Chinese Science and Technology Minister Wan Gang and Brown signed an agreement on behalf of their respective governments calling for greater collaboration on countering climate change. Wan did not publicly address Trump's move on the accord, which has been ratified by almost 150 countries.
Brown signed similar collaboration agreements over the past several days with leaders in two Chinese provinces, Jiangsu and Sichuan.
The U.S. has long been a leader in the clean energy arena, driving innovations in electric cars, renewable power and other sectors of the industry. California, with the largest economy of any U.S. state, as well as some of the strictest climate controls, has been at the forefront of the sector.
Although China has in recent years overtaken the U.S. as the world leader in renewable power development, it has struggled to integrate its sprawling wind and solar facilities into an electricity grid still dominated by coal-fueled power plants.
At the same time, Chinese leaders face growing public pressure at home to reduce the health-damaging smog that blankets many urban areas.
The government has pledged that greenhouse gas emissions will peak no later than 2030 under the Paris pact, and start to fall after then.

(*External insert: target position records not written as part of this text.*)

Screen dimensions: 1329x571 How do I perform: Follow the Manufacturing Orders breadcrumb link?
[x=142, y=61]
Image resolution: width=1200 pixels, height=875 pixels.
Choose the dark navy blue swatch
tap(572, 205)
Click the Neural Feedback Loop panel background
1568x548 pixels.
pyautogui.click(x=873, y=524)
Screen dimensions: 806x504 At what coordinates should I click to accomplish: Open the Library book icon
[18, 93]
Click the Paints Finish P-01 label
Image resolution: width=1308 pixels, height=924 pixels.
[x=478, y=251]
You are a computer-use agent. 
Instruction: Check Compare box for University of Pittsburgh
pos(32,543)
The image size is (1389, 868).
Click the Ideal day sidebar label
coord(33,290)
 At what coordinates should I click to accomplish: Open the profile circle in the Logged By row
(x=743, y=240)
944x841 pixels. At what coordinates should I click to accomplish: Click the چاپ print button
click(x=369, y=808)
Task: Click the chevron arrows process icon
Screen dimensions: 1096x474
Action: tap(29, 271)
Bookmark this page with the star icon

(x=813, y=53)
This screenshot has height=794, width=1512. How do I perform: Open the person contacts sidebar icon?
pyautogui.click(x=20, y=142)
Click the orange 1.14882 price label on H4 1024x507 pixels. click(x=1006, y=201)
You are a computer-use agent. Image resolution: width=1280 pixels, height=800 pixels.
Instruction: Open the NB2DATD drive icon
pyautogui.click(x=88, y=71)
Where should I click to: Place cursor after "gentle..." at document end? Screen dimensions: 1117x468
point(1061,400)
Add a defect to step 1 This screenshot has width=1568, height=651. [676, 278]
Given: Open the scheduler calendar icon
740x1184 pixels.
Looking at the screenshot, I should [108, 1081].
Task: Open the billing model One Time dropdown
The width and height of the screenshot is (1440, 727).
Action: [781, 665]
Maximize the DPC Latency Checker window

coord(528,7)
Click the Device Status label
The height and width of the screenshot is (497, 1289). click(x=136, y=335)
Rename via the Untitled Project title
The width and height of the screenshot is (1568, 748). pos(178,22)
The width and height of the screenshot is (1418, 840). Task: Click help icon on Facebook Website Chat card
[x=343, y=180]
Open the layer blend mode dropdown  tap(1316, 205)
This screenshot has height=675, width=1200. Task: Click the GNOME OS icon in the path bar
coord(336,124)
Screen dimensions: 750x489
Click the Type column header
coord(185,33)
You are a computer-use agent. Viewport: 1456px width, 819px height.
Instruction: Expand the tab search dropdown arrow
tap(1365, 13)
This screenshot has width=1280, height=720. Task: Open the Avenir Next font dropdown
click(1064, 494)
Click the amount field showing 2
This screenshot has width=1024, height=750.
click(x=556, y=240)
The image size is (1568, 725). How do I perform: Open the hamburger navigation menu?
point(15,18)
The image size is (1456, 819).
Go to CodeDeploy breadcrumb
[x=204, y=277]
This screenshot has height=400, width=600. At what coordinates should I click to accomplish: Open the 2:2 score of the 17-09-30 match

It has canceled the planned construction of more than 100 new coal-fired power plants and plans to invest at least $360 billion in green-energy projects by the end of the decade. Its consumption of coal fell in 2016 for a third consecutive year. It could meet its 2030 target a decade early.
U.S. Energy Secretary Rick Perry also is due to attend this week's energy meeting in Beijing. Observers say delegates from other countries will be listening closely to the former Texasgovernor to gauge how Trump administration policies will shape global energy trends.
Trump is a strong advocate of boosting U.S. fossil fuel industries, in particular coal mining, which suffered a steep decline in production during the tenure of former President Barack Obama.
Cheap natural gas and tighter pollution restrictions toppled coal from its dominant position in the U.S. power sector over the past decade and experts say it unlikely to regain that position regardless of what Trump does. China is by far the world's largest user of coal, which accounts for almost two-thirds of its energy use and has made it the number one emitter of climate-changing greenhouse gases.
Perry is from a state that is known for its oil production, but which also has emerged as a leader in renewables development. Texas has some of the largest wind farms in the country and a fast-expanding solar sector.